--- PROVIDED DATA ---

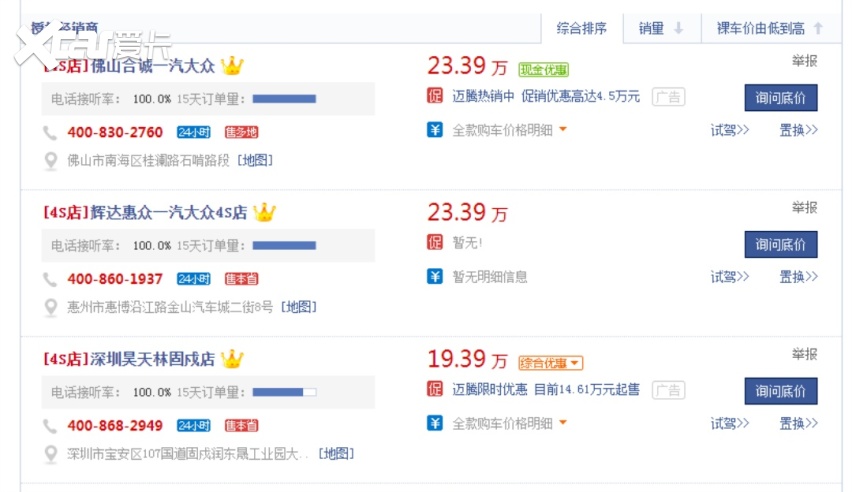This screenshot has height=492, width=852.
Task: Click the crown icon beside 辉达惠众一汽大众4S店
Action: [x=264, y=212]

---
--- PROVIDED DATA ---

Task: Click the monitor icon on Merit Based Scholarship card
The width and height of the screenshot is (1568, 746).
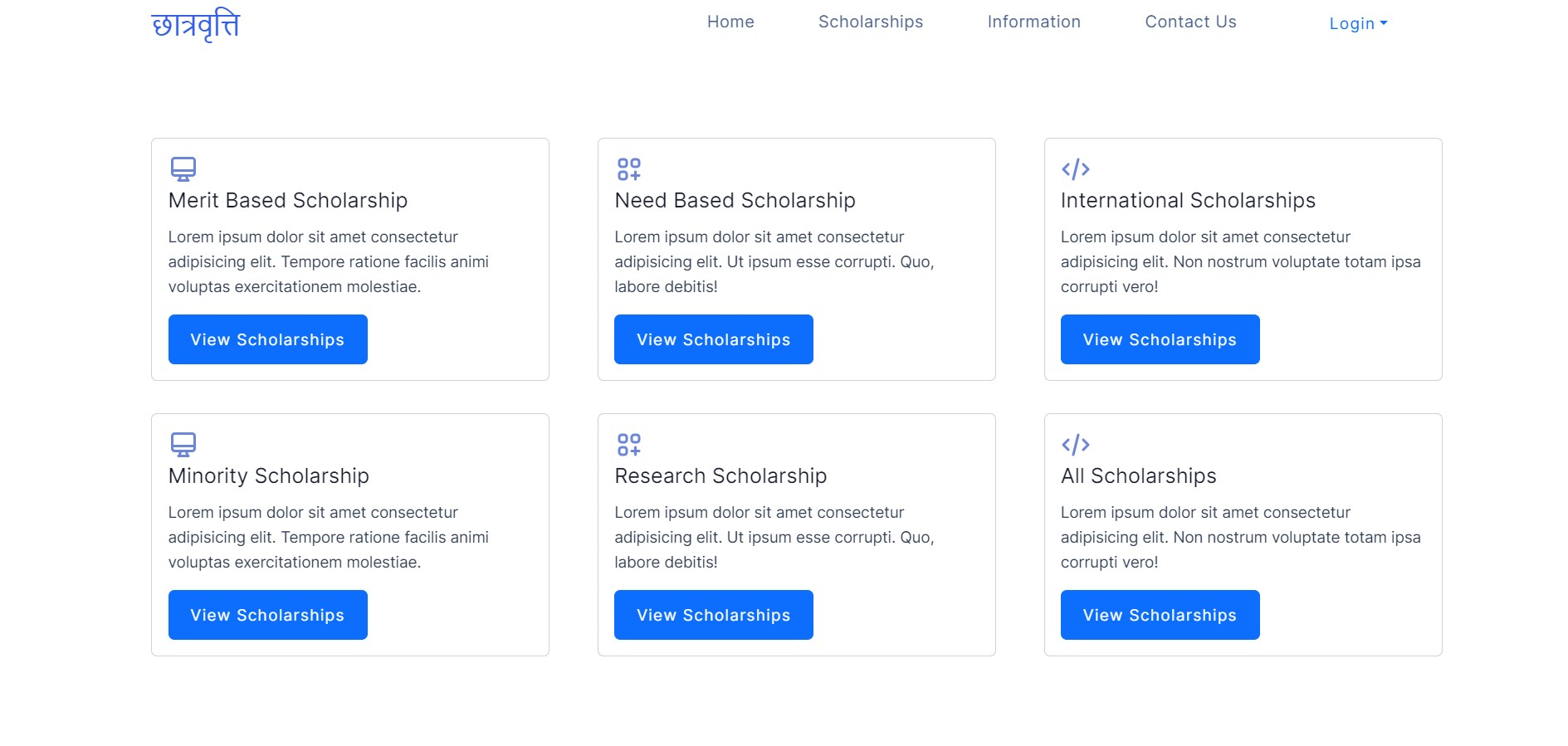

---

TASK DESCRIPTION
Among the entries above, copy exactly only the lines starting with the one containing "Task: Click the monitor" and going through the one containing "The width and", both ends included.

RESPONSE TO THIS TASK
Task: Click the monitor icon on Merit Based Scholarship card
The width and height of the screenshot is (1568, 746).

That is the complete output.